PROBLEM SET »
1) According to the forum thread about getting a residency visa in Dubai, how much would the wife need to earn each month to sponsor her spouse?
2) Continue the forum thread on getting a Dubai residency visa, picking up after its final post.

PASSAGE GIVEN »
────
# How do you get a Residency Visa in Dubai?



## Stimpy1973 (Apr 11, 2013)

Dear All 

My wife has just accepted a teaching job in Dubai for a Gems school and we will be moving out there from the UK around July/August 2013. Can anyone tell me what the process is, where i would need to go and what documents I will need to obtain a residence visa so that I can stay with her?

Many thanks in advance


----------



## m1key (Jun 29, 2011)

Your wife's employer should be able to help. Your wife will need to earn around 12k AED a month to be able to sponsor you (though this could have changed). Info here.


----------



## laura2411 (Apr 11, 2013)

*Hi*

Hi
I have also been offered a job at a Gems school for September. Which school is your wife working for? Might be the same one. I will be working for the new Wellington Academy AL khail.


----------



## Stimpy1973 (Apr 11, 2013)

Thank you for that information that's really helpful and
very very much appreciated.
────
PROVIDED DATA »

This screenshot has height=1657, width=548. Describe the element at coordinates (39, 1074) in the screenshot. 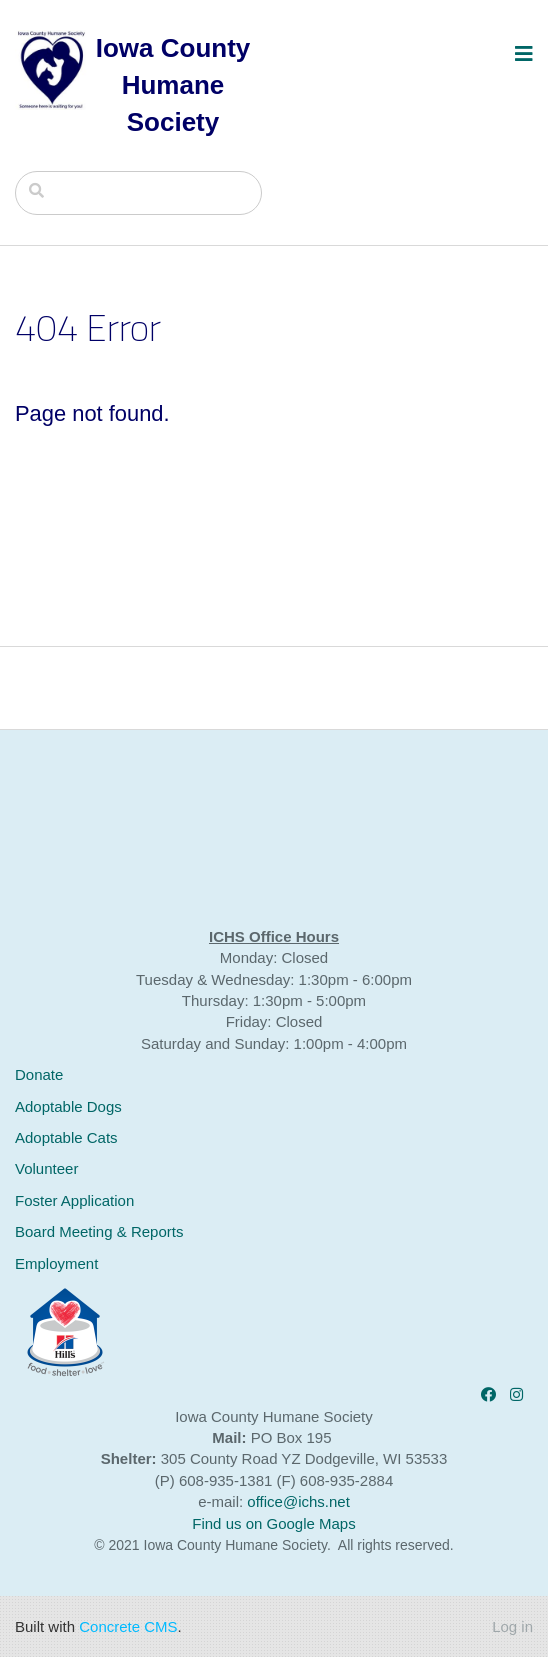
────
TASK RESULTS »
1) Around 12k AED a month.

2)
----------



## Stimpy1973 (Apr 11, 2013)

Hi Laura congratulations in your new job 
I think its WSO she'll be at.


----------



## laura2411 (Apr 11, 2013)

Hi
Well good luck with your move.
x


----------



## Stimpy1973 (Apr 11, 2013)

Thanks Laura you too x


----------



## Serendipity12 (Apr 10, 2013)

Hi Laura 2411 i am going to that school too!! i am currently trying to sort out my certs etc. at the moment...


----------



## laura2411 (Apr 11, 2013)

Hi Serendipity,

I am just waiting to get my last couple of bits back before I courier them off. What year group will you be teaching? Nice to talk to someone in the same boat as me!

Laura


----------



## Serendipity12 (Apr 10, 2013)

Well done you Laura, I've only just started looking into getting my certificates attested!! not really sure how it works . i am the special needs teacher! what about yourself? There is someone else on here who is also going to the same school. 

Are you traveling over by yourself or with family? it is lovely to hear from someone else who is going. As it is a new school I am hoping there will be lots of people looking for friends


----------



## laura2411 (Apr 11, 2013)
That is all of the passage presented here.